My friend Sir Arthur Whatnot, the psychiatrist, read Jeremy Corbyn’s piece in this morning’s Observer, in which Corbyn called for Mrs May to sack her Foreign Secretary. Arthur and Corbyn are neighbours, and Arthur has written to the Labour leader in great alarm. He slipped me a copy, in confidence.

Dear Jeremy,

No, no, no. Boris Johnson must not be sacked.

Johnson is the ideal Foreign Secretary for our times. What would it do for our robust stance on leaving the EU if we had at the Foreign Office someone who was knowledgeable, dignified and respected on the world stage? He or she would be, in effect, a collaborator, if not a traitor.

Jeremy, we both know that the world Johnson lives in is a wholly imaginary construction, a figment of the puerile, the deluded and the vile. But the dear old sausage seems to believe in it, and wants us all to join him there. Does that make Johnson a colonial throwback as you suggest? No it does not, Jeremy.
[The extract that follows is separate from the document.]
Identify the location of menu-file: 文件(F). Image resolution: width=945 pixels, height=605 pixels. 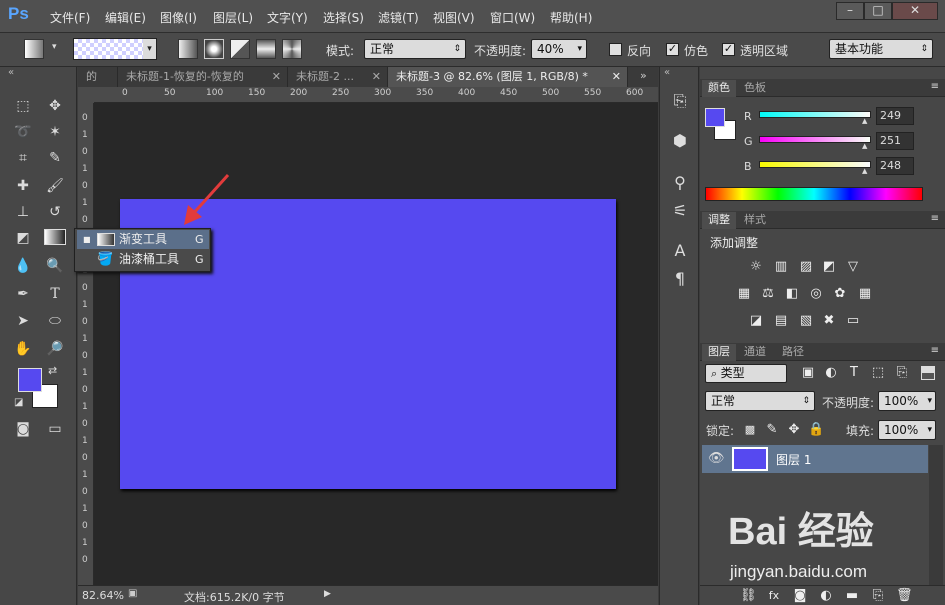
(70, 18).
You need to understand that the man is a New Colonial, a NeoCol.

A NeoCol Britain will not repeat the practice of subjugating the funny natives of those places we call ‘overseas’. In the NeoCols’ view, the non-European ‘overseas’ has been marking time for 40 years, waiting to throw open its markets to our gaudy, hi-tech beads and baubles, and to chop down its forests to grow food for us and so forth. What’s more, the NeoCols promise their favourites stability, Jeremy. The leaders of ‘overseas’ – kings, faux democrats and tyrants – will be able to stash what they leech from their struggling economies snugly in London’s strong and stable tax haven. The Fox-hole as they will call it.

In all this, Jeremy, I have two related professional concerns. The first is for the PM’s state of mind, and the second is for the danger that her psychological collapse poses to you.
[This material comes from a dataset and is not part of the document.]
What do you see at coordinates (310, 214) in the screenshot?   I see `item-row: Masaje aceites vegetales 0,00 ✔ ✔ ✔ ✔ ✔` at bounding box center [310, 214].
First the PM. I cannot imagine Mrs May sacking Johnson, not without a gaff of even greater magnitude than to date. But what if Johnson were to fall under a double-decker bus? (You, as a Londoner, know which bus I have in mind.) Suppose, further, that Mrs May, in an impetuous moment after Sunday matins, appointed to the FO somebody rational, impressed by facts, and diplomatic. (Don’t press me on who on earth that might be, I’m only a humble psychiatrist.) Can you imagine the internal torment that Mrs May would suffer, more even than now; what forces would rage within her?

Secondly, you, Jeremy. You have impressed me in wanting a new type of politics, a less coarse debate, more keyed in to the needs of the population. But are you prepared for tears across the dispatch box at PMQs as Mrs May fights to reconcile the psychotic voices behind her with Britain’s needs? Tears, my boy, that we shed when we cannot resolve the unresolvable. And what a dilemma you might face regarding your reputation among different voting groups in the country if the Prime Minister of the United Kingdom were to ask the Leader of Her Majesty’s Loyal Opposition if he would, please, please, give her a hug.